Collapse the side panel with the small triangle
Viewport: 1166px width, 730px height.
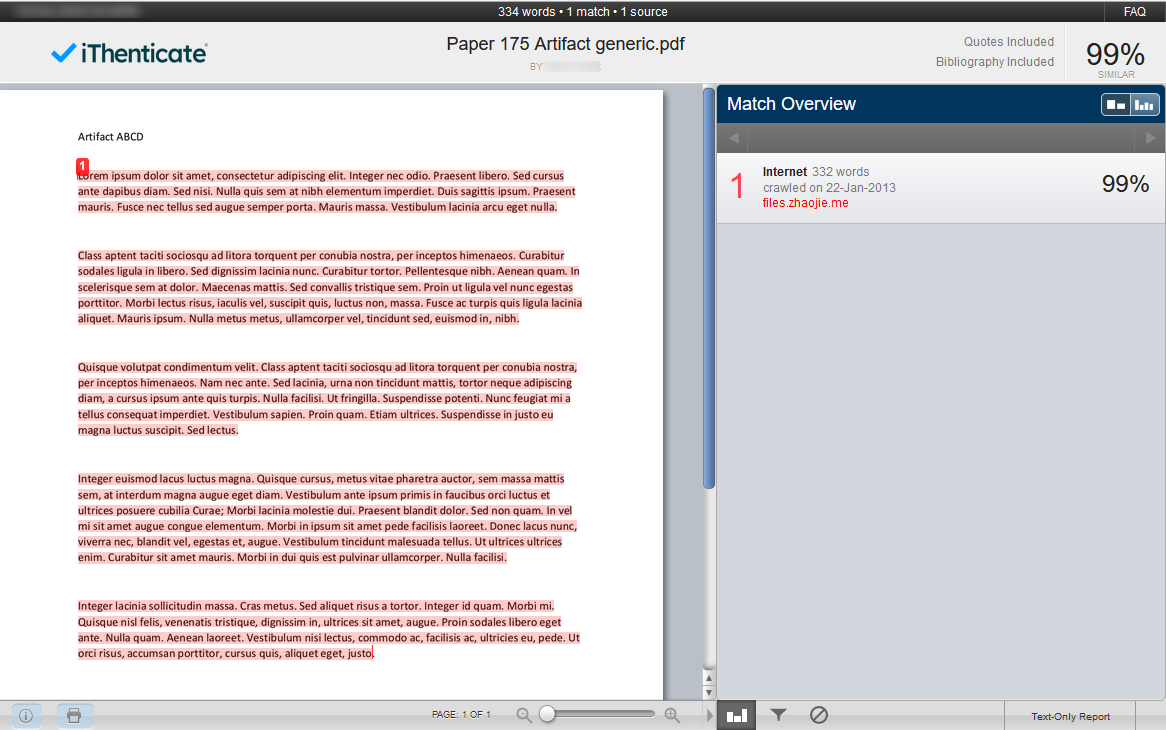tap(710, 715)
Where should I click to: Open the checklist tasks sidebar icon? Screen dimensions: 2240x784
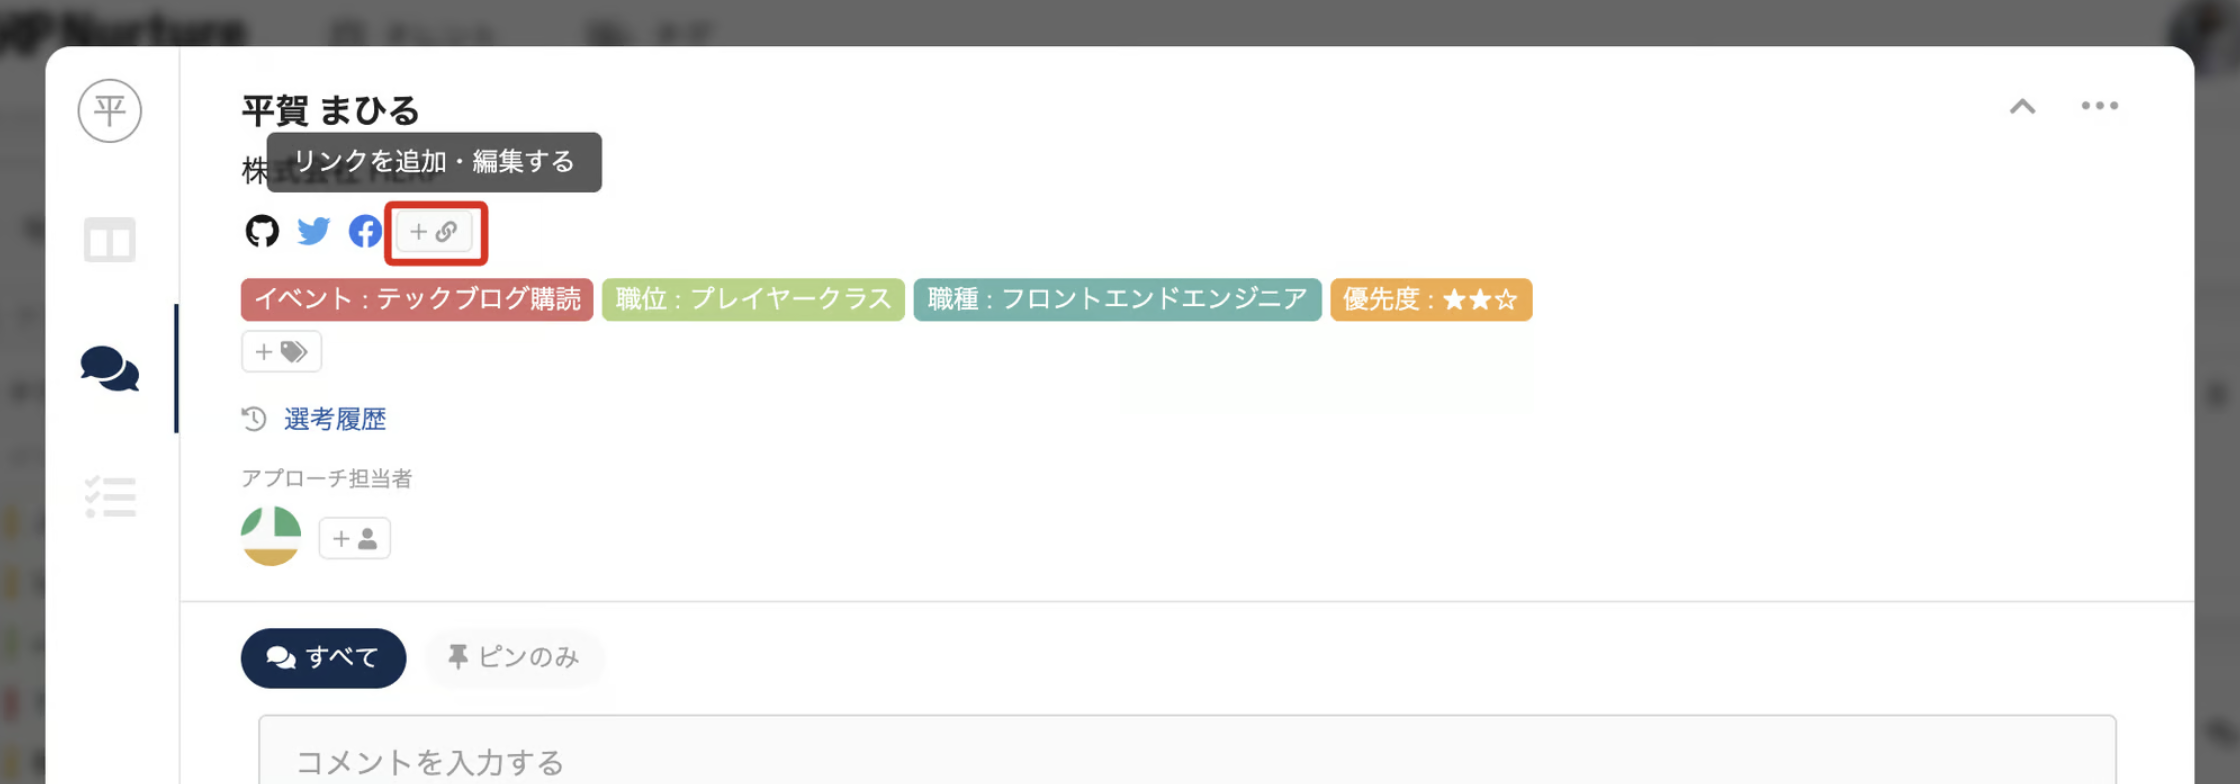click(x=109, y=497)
◆ ◆ ◆ ◆
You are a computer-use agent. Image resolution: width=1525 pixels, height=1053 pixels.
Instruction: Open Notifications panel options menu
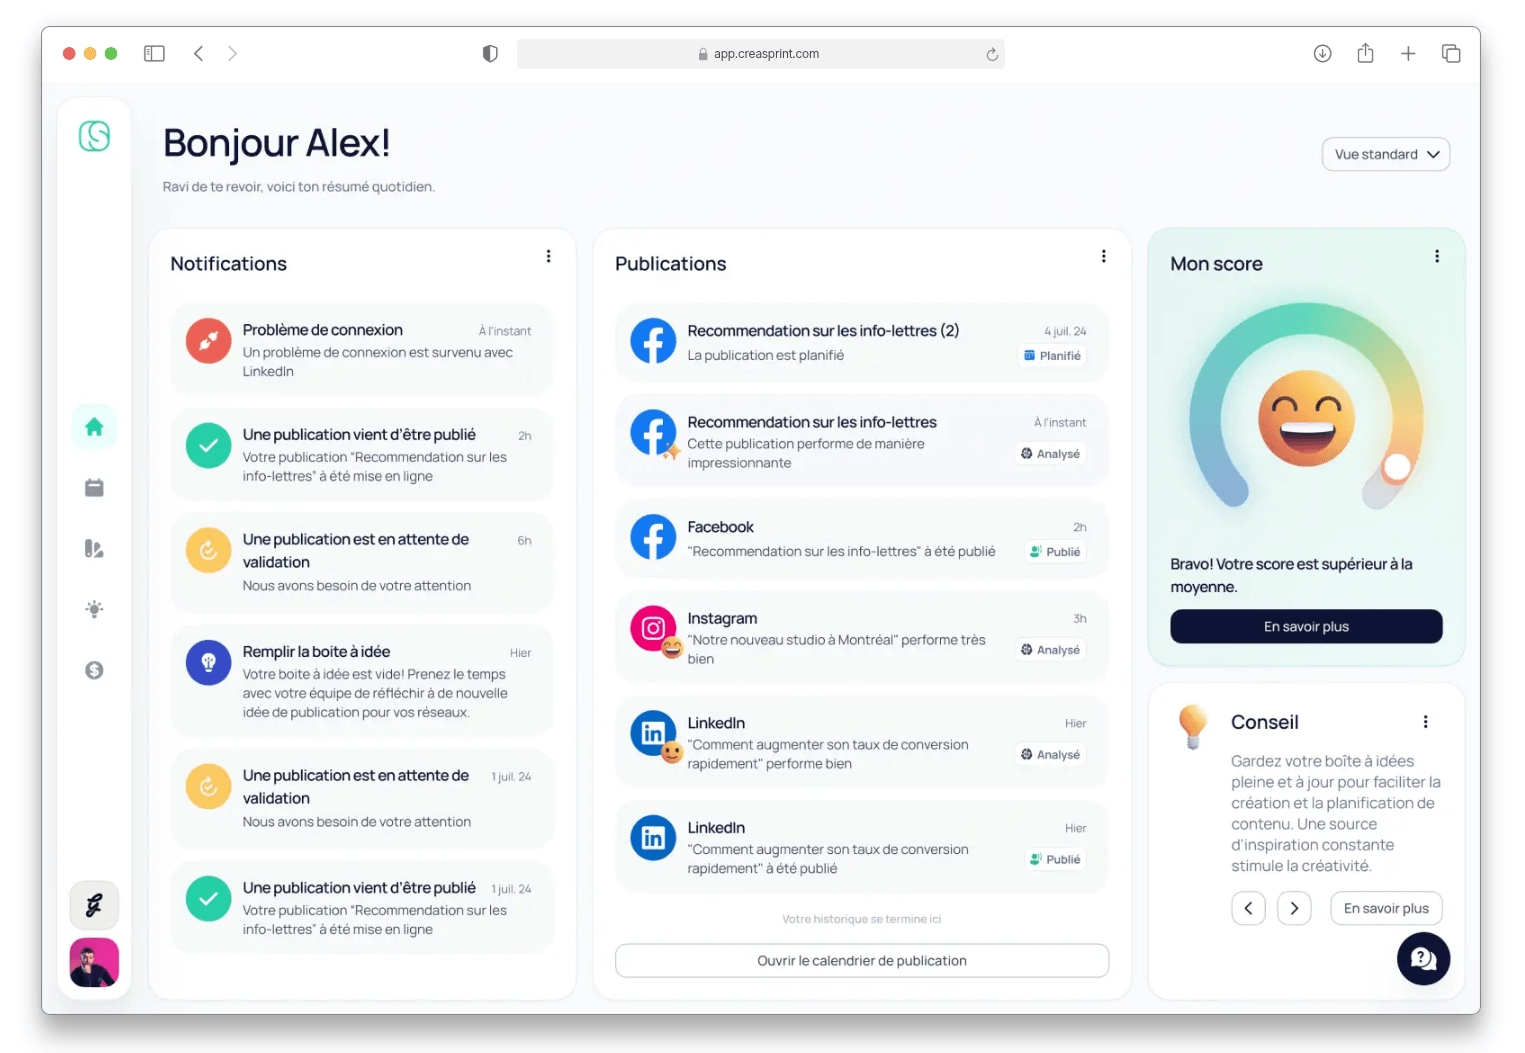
◆ ◆ ◆ ◆
> [Goal]
Which lines of the records contain the word "Open"? Pull out each of them in full.

> [Solution for this problem]
Where should I click to: Open the checklist tasks sidebar icon? Screen dimensions: 2240x784
Instruction: Open Notifications panel options menu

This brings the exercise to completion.